Concordant hypermethylation of various genomic regions and its association with clinical course was first identified by Toyota et al. in a series of colorectal cancer specimens and named ‘CpG island methylator phenotype’ (CIMP) [Citation15,Citation16]. Similar concordant hypermethylation patterns were subsequently described in various human malignancies [Citation17]. However, although numerous publications about DNA methylation in breast cancer exist, only two recent studies claimed the existence of CIMP in breast cancer [Citation10,Citation18]. One of these associated CIMP with poor prognosis [Citation18], the other one with better patient survival [Citation10]. Within glioma [Citation19,Citation20], leukemia [Citation21], enchondroma and spindle cell hemangioma [Citation22], CIMP was associated with somatic mutations in IDH1 or IDH2. Loss-of-function mutations in TET2, a methylcytosine dioxygenase, showed similar aberrant epigenetic characteristics, as do mutations in IDH1/2 [Citation21]. Thus, we are just at the start of understanding the molecular mechanisms underlying CIMP and its association with genetic changes.

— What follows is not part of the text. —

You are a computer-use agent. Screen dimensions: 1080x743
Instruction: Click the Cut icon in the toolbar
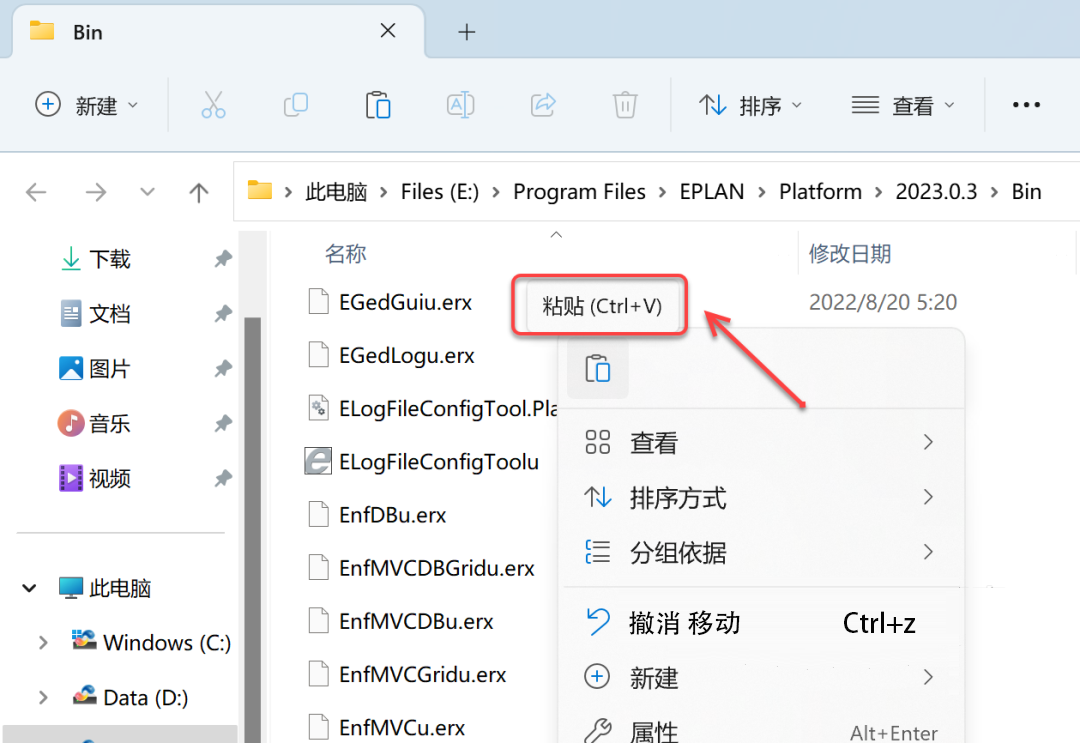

Addressing the still unresolved question of the existence of CIMP in breast cancer, DNA methylation alterations among various breast cancer subtypes were examined by applying the HM450K BeadChip of Illumina Inc., covering about 480,000 single CpG sites, where each gene is represented by 17.2 probes on average [Citation23]. In addition to the occurrence of the CpG island methylator phenotype in breast cancer, its relation to genetic instability and histological subtypes was investigated, aiming to better understand the role of DNA methylation in breast cancer.

Material & methods

Patient cohort & sample preparation

Primary tissue specimens were retrieved anonymously from the archive of the Institute of Pathology, according to the guidelines of the local ethics committee (‘Ethik-Kommission der Medizinischen Hochschule Hannover’, head: Professor Dr Tröger). All samples (supplementary table s1) of the study cohort (n = 32) and validation cohort (n = 117) were reviewed and classified by an experienced pathologist (H Kreipe), ascertaining a tumor cell content of at least 70%. The clinical records and the histopathology did not provide any hint that the non-BRCA1-associated cases might contain an undetected germ-line mutation in the BRCA1 gene. However, for legal reasons it was not possible to verify the BRCA1 wild-type sequence by germ-line analysis in these cases.

The cell line MDA-MB-134 was purchased from ATCC (VA, USA), HCC1937 from DSMZ (Braunschweig, Germany), IPH-926 was established at the Institute of Pathology (Hanover Medical School) [Citation24], and PMC42 was kindly provided by Robert H Whitehead [Citation25,Citation26].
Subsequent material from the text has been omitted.